Ok, it turns out that the linear search is rather slow, let’s try using the binary search. To begin with, it should be clarified that we will not work with binary data, this name was given to this method because of the features of its work. Initially, we sort the array into lexicographically , then the algorithm takes the range of the entire array, gets the middle element of the range, compares it lexicographically , and depending on the result comparison decides what range to take to search for more – the top half of the current or lower. That is, at each step of the search, a decision is made of two possible ones – binary logic.

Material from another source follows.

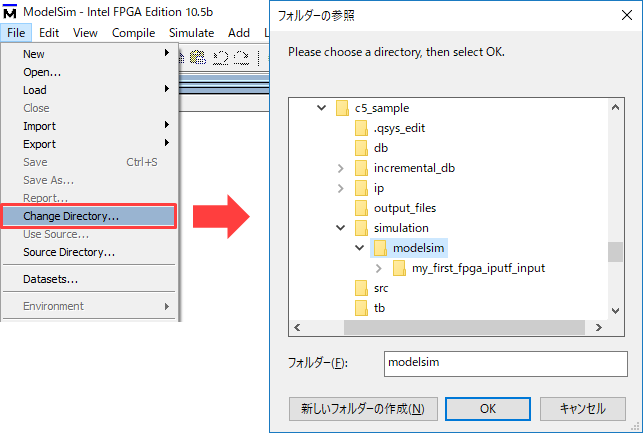The width and height of the screenshot is (643, 433).
Task: Expand the ip folder node
Action: click(x=340, y=188)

This step is repeated until either the word is found or not found (the intersection of the lower and upper indices of the range will occur).

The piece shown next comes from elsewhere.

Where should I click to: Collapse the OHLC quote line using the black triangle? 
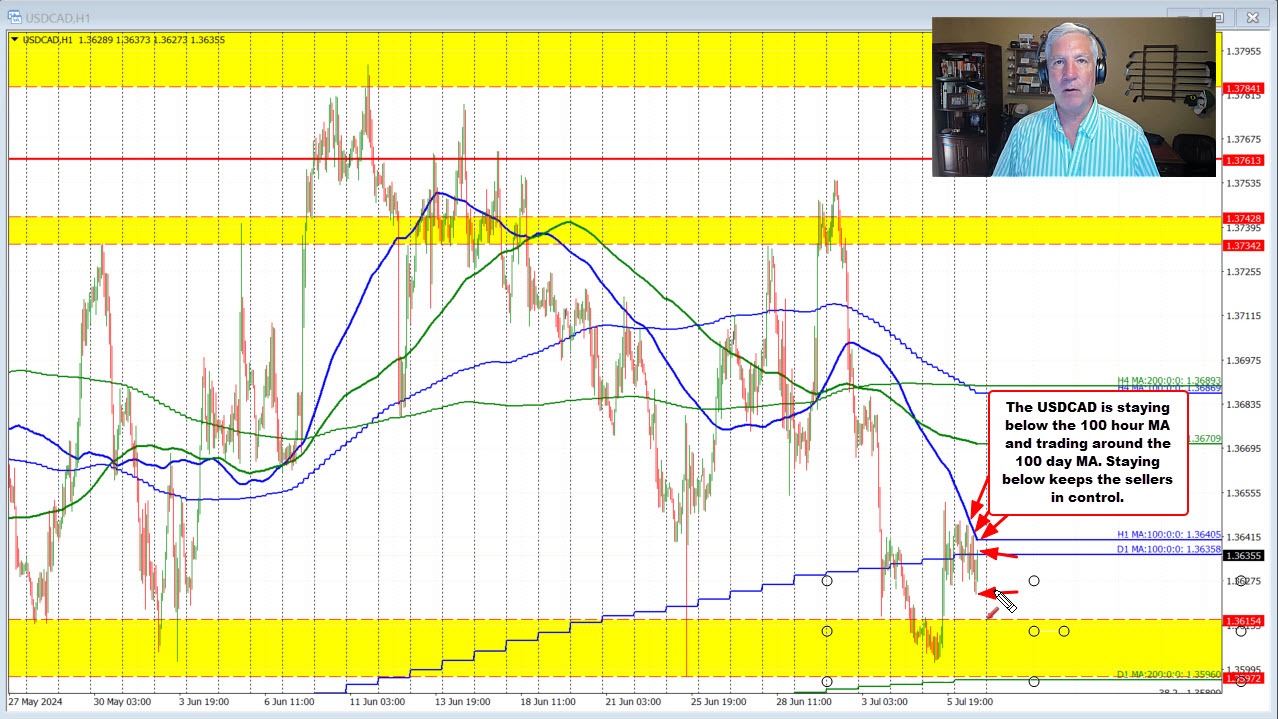(14, 39)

The performance of this algorithm is the best case when an element is immediately found in the middle of the O (1) array, the worst case is O (log n)

### Gotchas

When implementing binary search, I came across not only the interesting problem of the lack of standardization of lexicographic comparison in programming language libraries, but I even found that there is no single standard for implementing localeCompare inside JavaScript . The ECMAScript standard allows different implementations of this function, because of this, when sorting using localeCompare, absolutely different results can be observed on different JavaScript engines.

Therefore, for the algorithm to work correctly, you must sort and use only the same lexicographic comparison algorithm in your work, otherwise nothing will work. So, for example, if you try to sort an array in Scala, and search using nodejs without realizing your own sorting / sorting of one implementation, then you will not expect anything other than disappointment in humanity.